### DESCRIPTION OF THE TASK
Exact copy, no pictures: reproduce the lines from the one that holds "Szállítási területek [button] (138, 1746)" through the end of the entries.
-------- LISTED ENTRIES
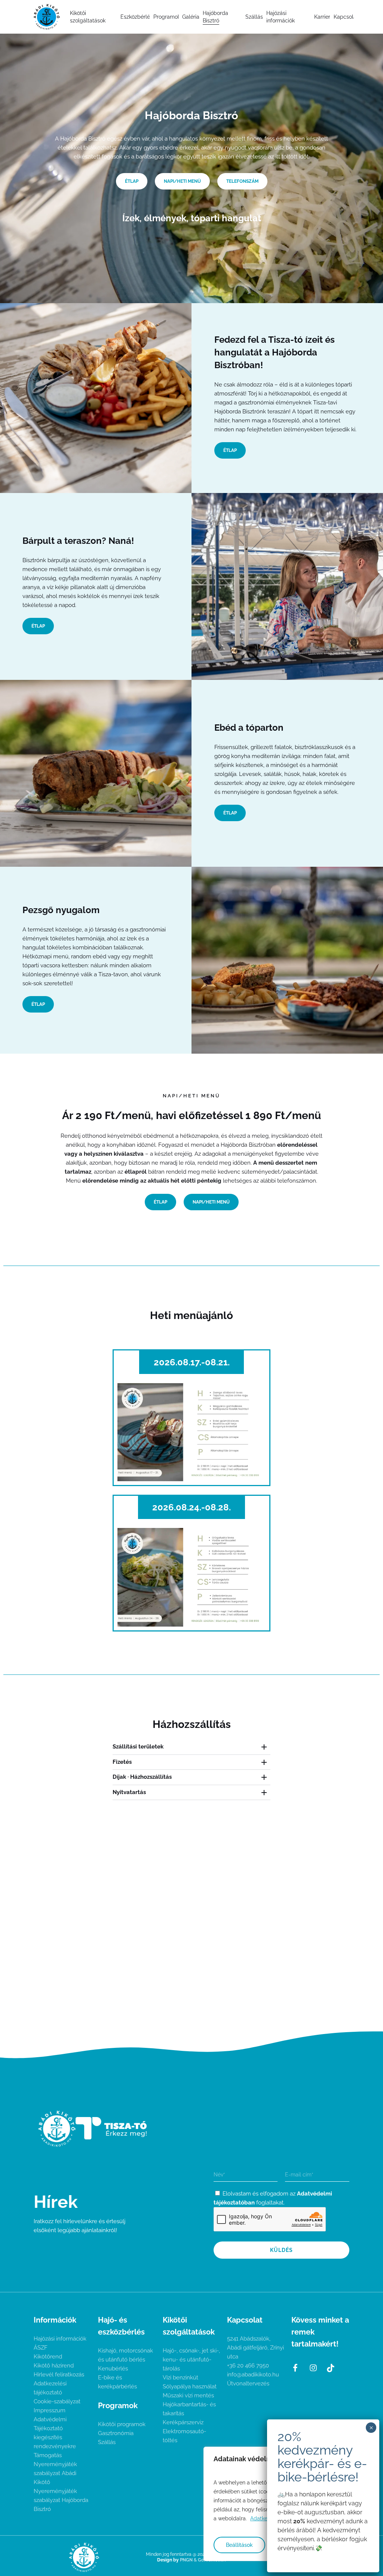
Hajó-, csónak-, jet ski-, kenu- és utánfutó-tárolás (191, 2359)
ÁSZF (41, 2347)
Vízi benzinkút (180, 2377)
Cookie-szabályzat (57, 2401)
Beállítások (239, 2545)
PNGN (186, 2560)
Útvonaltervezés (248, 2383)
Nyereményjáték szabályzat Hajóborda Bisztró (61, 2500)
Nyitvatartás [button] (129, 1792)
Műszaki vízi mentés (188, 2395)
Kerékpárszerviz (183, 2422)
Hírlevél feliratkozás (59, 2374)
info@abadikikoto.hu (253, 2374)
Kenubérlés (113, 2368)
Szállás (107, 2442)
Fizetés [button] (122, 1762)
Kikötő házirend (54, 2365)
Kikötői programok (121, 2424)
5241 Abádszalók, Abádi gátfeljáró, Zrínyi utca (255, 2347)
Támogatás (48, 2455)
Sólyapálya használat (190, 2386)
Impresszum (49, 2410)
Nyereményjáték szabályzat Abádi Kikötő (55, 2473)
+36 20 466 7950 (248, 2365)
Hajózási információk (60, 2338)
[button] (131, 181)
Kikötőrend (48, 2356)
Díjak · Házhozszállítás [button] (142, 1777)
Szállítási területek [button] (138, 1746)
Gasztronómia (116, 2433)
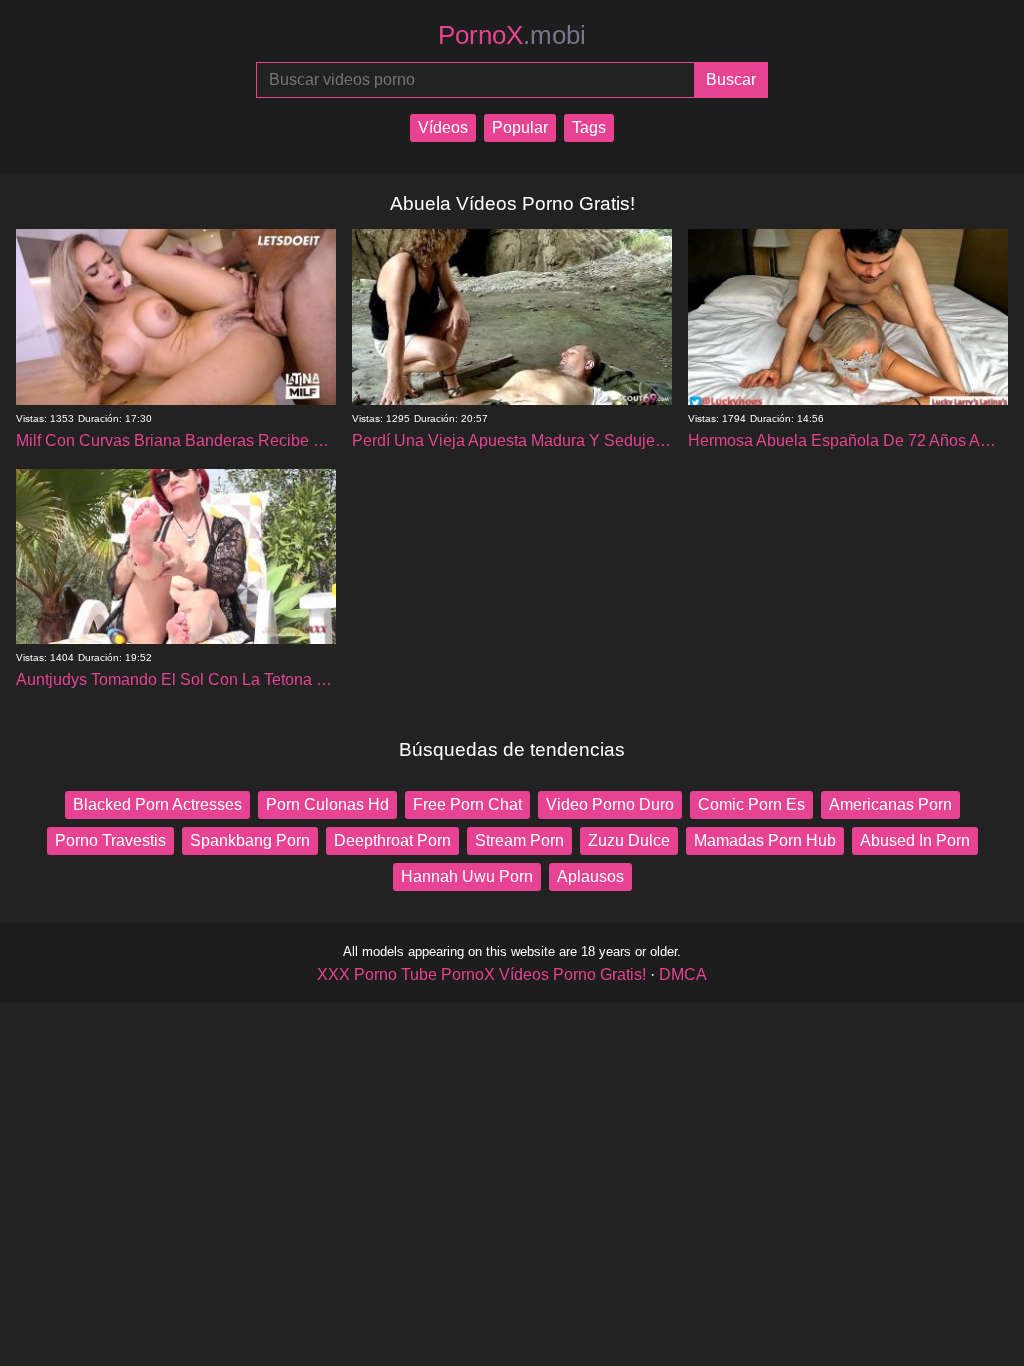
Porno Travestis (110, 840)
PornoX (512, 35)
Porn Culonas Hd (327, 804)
----------------
### YOUR SOLUTION
Szállítási területek [button] (138, 1746)
Gasztronómia (116, 2433)
Porno Travestis (110, 840)
PornoX (512, 35)
Porn Culonas Hd (327, 804)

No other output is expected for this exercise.